Im Vordergrund des heutigen Gottesdienstes, der ja keine Eucharistiefeier darstellt, steht die Passion Jesu Christi nach dem Evangelisten Johannes. Jesus liefert sich nach dieser Leidensgeschichte mit klarem Wissen freiwillig dem Tod aus. Deswegen steht er auch souverän seinen Anklägern und Richtern gegenüber. Niemand kann ihm letztlich sein Leben entreißen, er gibt es selbst hin.

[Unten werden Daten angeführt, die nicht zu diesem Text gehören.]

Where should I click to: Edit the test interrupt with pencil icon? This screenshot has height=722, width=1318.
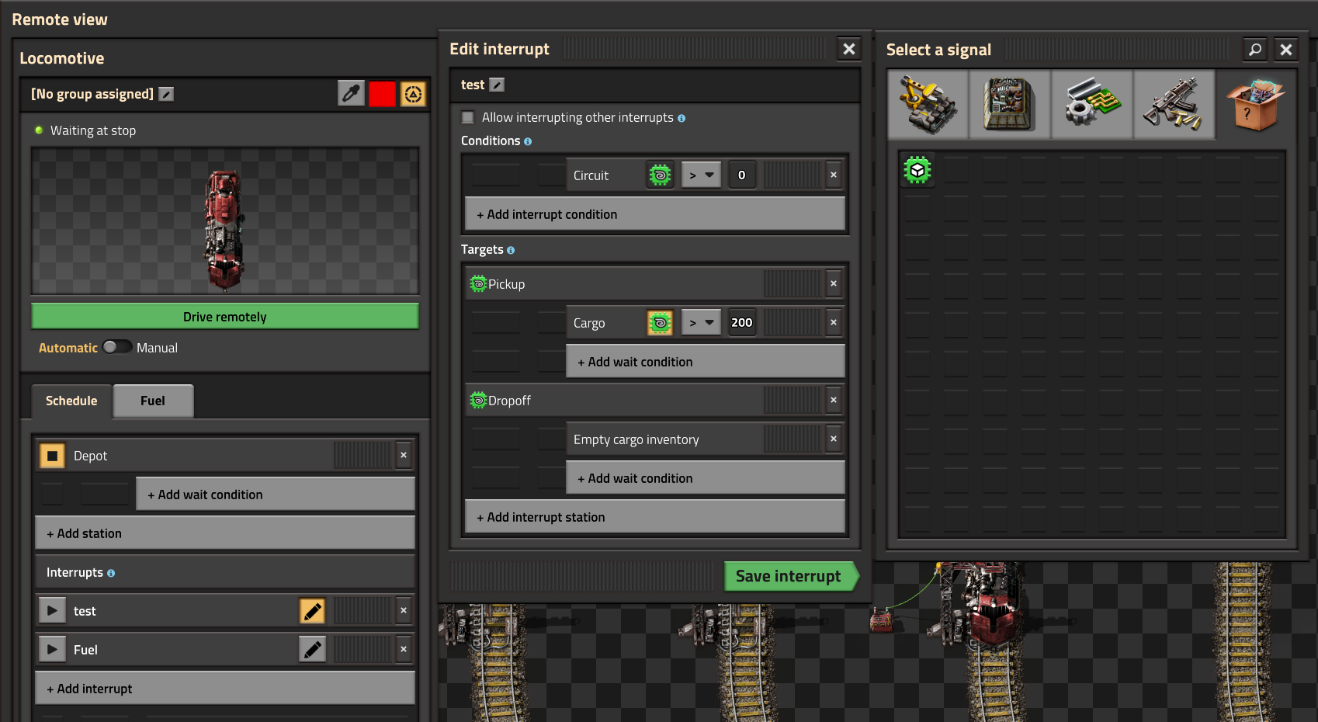312,611
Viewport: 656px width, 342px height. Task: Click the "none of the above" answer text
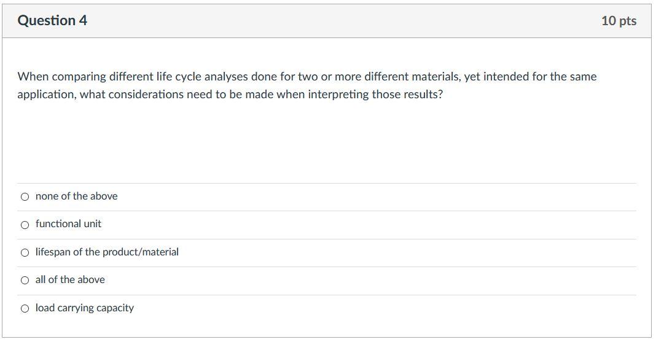point(76,196)
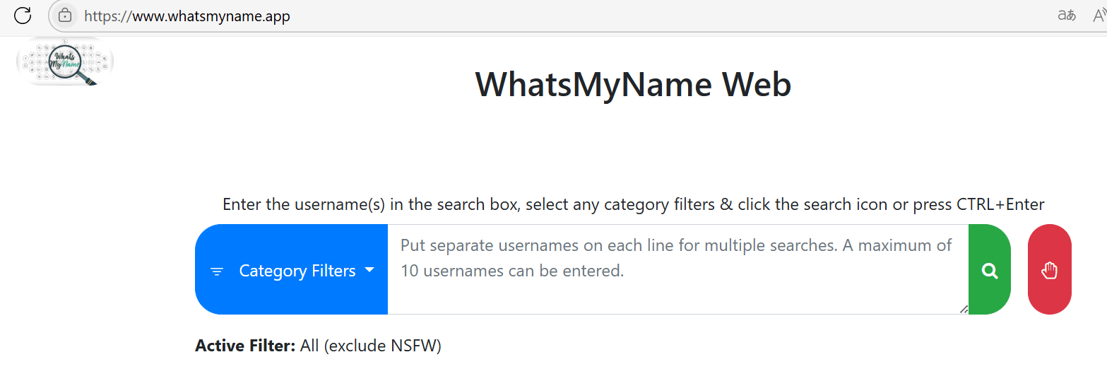1107x369 pixels.
Task: Stop the search with the red hand button
Action: [1049, 270]
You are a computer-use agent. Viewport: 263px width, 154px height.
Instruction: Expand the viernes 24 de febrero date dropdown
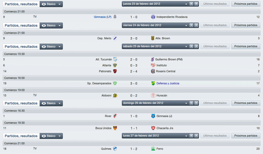pos(155,25)
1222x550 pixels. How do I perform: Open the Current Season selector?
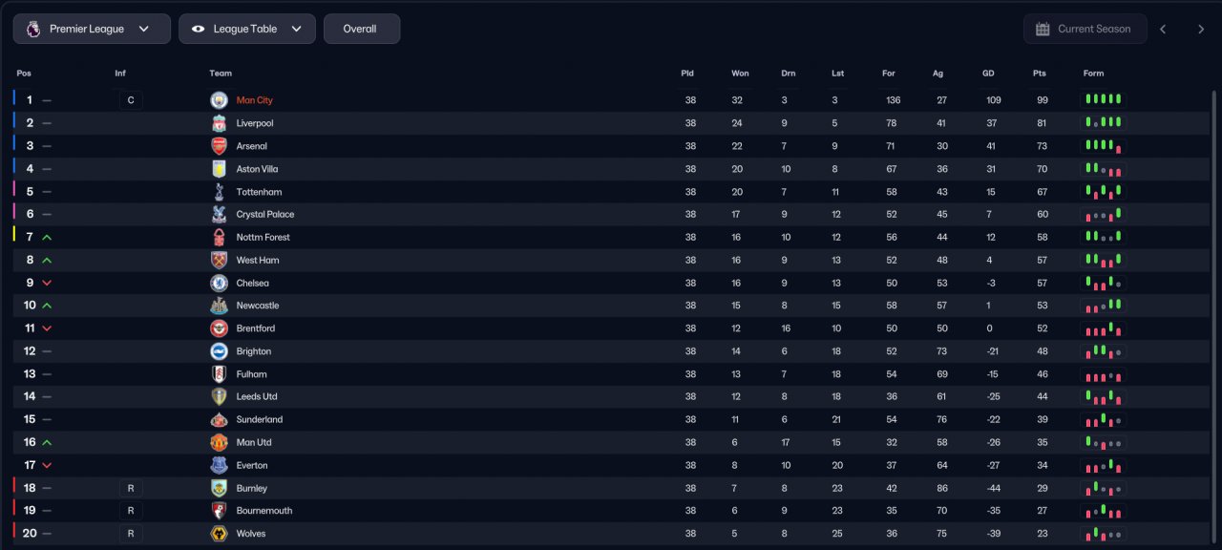(1084, 29)
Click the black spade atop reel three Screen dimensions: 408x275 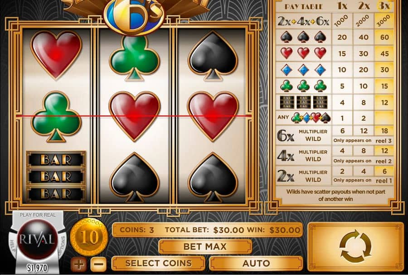point(213,56)
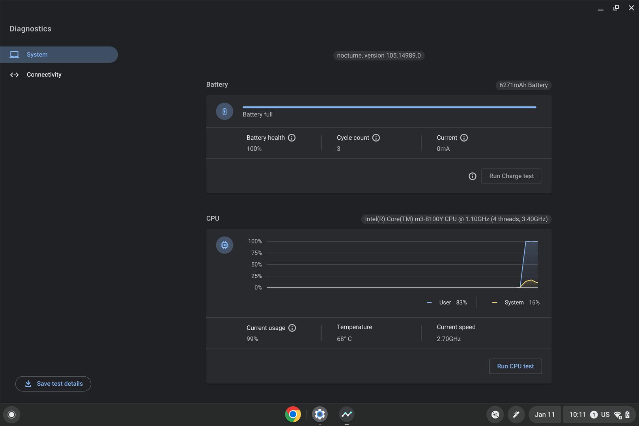Image resolution: width=639 pixels, height=426 pixels.
Task: Click the battery icon in Battery card
Action: [x=224, y=112]
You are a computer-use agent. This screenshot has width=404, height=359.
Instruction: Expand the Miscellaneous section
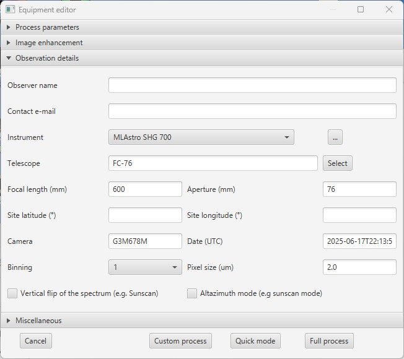(x=38, y=321)
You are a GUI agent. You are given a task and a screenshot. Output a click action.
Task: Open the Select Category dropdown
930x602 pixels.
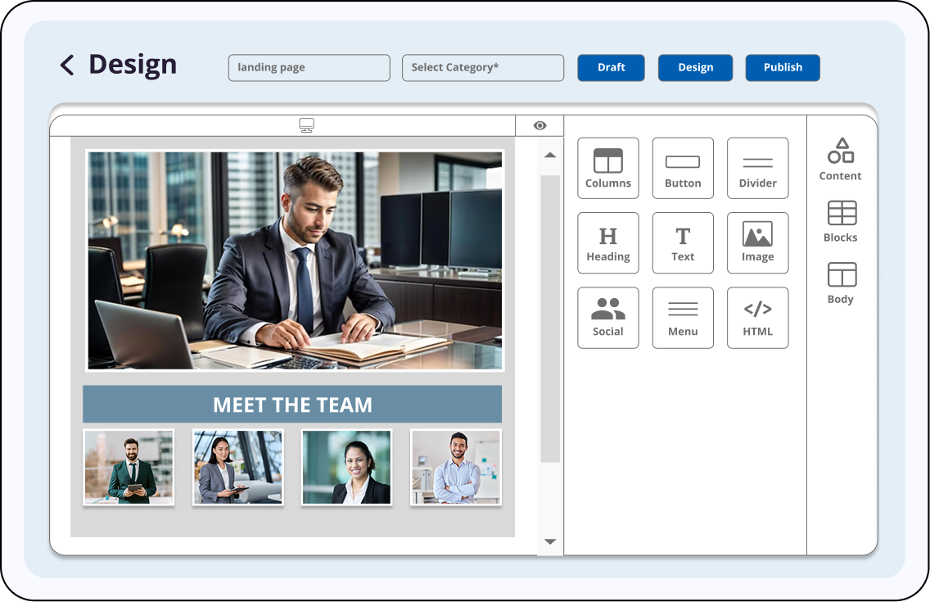[482, 68]
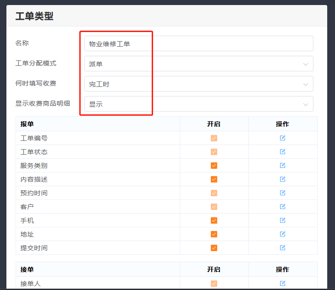Uncheck the 提交时间 checkbox
Viewport: 335px width, 290px height.
(214, 248)
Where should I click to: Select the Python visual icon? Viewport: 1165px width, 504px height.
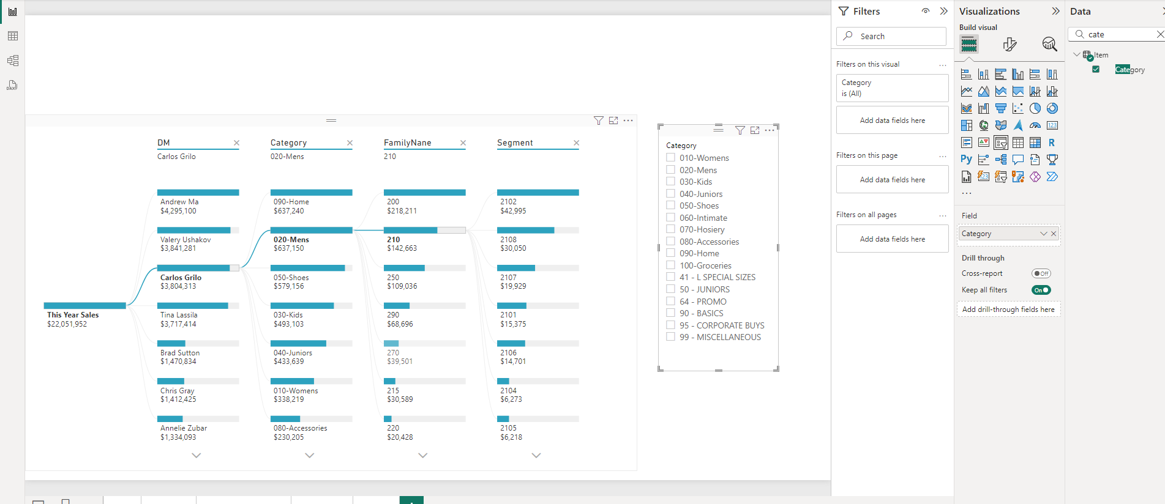pos(966,160)
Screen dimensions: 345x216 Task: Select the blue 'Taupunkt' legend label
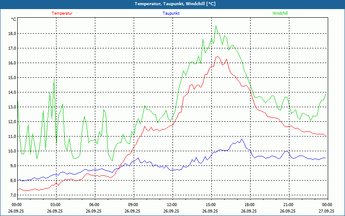[171, 13]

Vor diesem Hintergrund möchte ich die zweite Lesung dieses Gottesdienstes aus dem Hebräerbrief (4,14-16; 5,7-9) zum Anlass nehmen, um die Lebenshingabe Jesu für uns zu erhellen. Der Hebräerbrief wird dabei von uns oft in seiner Bedeutung unterschätzt. Er ist nicht leicht zu verstehen, aber deswegen dürfen wir nicht auf seine tiefe Betrachtung des Leidens und Sterbens Jesu verzichten.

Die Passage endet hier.